General characteristics
- Type: Steam passenger ferry
- Length: 38.99 m (127 ft 11 in)
- Beam: 7.73 m (25 ft 4 in)
- Draught: 3.0 m (9 ft 10 in)
- Speed: 14 knots (26 km/h; 16 mph)
- Capacity: 450 passengers

= SS Waxholm (1909) =

The Waxholm was a steam ship that was built, as the Brevik, in 1909. She was intended for use on local services between Stockholm and the newly built residential area in Brevik on the island of Lidingö. Proven uneconomic on that relatively short service, she was acquired by the Waxholmsbolaget in 1913, renamed Express II and remodelled for use on that company's archipelago services. In 1964 she was renamed Waxholm, but in 1978 she was badly damaged in a fire. Never repaired, she was scrapped in 1983.

==History==
The Brevik was built in 1909 by the Eriksbergs Mekaniska Verkstad in Gothenburg, Sweden. She was delivered on 13 July 1909 to the Fastighets AB Lidingö-Brevik, a property company responsible for developing the new suburb of Brevik on the island of Lidingö, in order to link that suburb to central Stockholm. In 1911 the Fastighets AB Lidingö-Brevik formed the Ångfartygs AB Lidingö-Brevik shipping company, who took over the Brevik and continued to operate her on the same service.

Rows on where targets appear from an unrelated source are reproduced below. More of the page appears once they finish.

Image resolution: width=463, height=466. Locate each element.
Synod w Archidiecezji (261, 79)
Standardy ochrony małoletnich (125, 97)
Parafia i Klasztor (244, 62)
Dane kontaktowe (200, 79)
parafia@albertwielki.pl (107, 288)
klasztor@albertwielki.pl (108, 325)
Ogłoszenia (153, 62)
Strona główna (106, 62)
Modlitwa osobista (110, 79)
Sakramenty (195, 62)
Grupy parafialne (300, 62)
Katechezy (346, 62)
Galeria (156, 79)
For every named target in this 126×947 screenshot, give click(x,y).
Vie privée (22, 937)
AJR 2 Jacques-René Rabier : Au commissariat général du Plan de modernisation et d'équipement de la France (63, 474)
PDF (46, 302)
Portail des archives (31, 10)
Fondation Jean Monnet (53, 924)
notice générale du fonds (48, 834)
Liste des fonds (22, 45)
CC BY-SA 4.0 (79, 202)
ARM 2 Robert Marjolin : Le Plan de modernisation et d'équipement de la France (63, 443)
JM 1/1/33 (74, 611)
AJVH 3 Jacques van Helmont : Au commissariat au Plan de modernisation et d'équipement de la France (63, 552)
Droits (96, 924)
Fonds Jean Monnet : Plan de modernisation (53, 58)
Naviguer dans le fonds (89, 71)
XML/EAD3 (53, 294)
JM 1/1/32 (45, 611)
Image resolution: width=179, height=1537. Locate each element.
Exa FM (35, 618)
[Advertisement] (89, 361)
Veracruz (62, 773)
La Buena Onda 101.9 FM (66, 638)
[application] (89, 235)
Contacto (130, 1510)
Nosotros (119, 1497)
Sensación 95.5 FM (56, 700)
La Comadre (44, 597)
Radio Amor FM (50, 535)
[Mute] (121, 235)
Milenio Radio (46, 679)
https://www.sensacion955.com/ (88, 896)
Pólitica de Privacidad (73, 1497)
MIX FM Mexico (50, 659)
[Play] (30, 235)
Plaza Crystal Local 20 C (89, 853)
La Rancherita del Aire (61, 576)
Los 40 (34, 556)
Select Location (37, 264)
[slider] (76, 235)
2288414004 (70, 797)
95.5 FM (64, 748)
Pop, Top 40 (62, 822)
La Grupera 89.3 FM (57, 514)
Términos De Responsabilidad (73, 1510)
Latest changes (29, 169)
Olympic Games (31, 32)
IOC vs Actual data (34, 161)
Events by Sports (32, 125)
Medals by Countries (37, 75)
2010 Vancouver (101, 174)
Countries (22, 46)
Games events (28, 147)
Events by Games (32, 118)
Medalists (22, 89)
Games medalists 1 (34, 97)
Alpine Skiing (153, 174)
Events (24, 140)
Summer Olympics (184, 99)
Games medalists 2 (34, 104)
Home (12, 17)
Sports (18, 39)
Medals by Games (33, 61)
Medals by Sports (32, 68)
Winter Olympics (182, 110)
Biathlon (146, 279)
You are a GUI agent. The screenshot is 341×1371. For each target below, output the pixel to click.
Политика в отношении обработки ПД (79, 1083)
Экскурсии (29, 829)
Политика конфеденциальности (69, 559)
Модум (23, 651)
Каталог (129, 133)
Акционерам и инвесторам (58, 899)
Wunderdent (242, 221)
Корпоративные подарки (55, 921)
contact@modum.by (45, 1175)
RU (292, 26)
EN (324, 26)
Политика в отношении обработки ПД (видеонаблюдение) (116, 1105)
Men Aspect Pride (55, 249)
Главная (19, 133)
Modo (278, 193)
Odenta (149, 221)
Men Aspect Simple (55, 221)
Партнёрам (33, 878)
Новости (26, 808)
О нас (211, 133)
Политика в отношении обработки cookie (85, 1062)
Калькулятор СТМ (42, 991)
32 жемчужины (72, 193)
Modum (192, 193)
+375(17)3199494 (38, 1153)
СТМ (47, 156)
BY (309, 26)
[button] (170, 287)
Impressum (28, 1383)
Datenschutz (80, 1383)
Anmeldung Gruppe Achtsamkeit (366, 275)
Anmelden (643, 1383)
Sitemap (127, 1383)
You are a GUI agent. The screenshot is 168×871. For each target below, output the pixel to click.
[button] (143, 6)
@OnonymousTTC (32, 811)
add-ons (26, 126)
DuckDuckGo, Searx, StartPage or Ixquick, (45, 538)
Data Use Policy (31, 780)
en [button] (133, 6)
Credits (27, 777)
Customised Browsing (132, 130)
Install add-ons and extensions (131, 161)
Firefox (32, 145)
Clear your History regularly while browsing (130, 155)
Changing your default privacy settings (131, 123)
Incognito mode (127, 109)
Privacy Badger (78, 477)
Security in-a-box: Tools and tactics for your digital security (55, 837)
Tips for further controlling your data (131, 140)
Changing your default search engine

In 1913, the Brevik was sold to Waxholms Nya Ångfartygs AB, better known as the Waxholmsbolaget, and renamed Express II. She was remodeled for use on that company's archipelago services, and was initially used on the service from Stockholm to Stenslätten via Vaxholm and Ramsö. She remained on this service until 1951, when she moved to the service from Stockholm to Sandhamn.

In 1964, after the 1881-built Waxholm had been scrapped, the Express II was renamed Waxholm. She continued on the Sandhamn service until 12 March 1978, when a fire broke out whilst the ship was moored for the night in Stavsnäs Vinterhamn. The ship was badly damaged and eventually towed back to Beckholmen and then Värtahamnen, before being scrapped in 1983.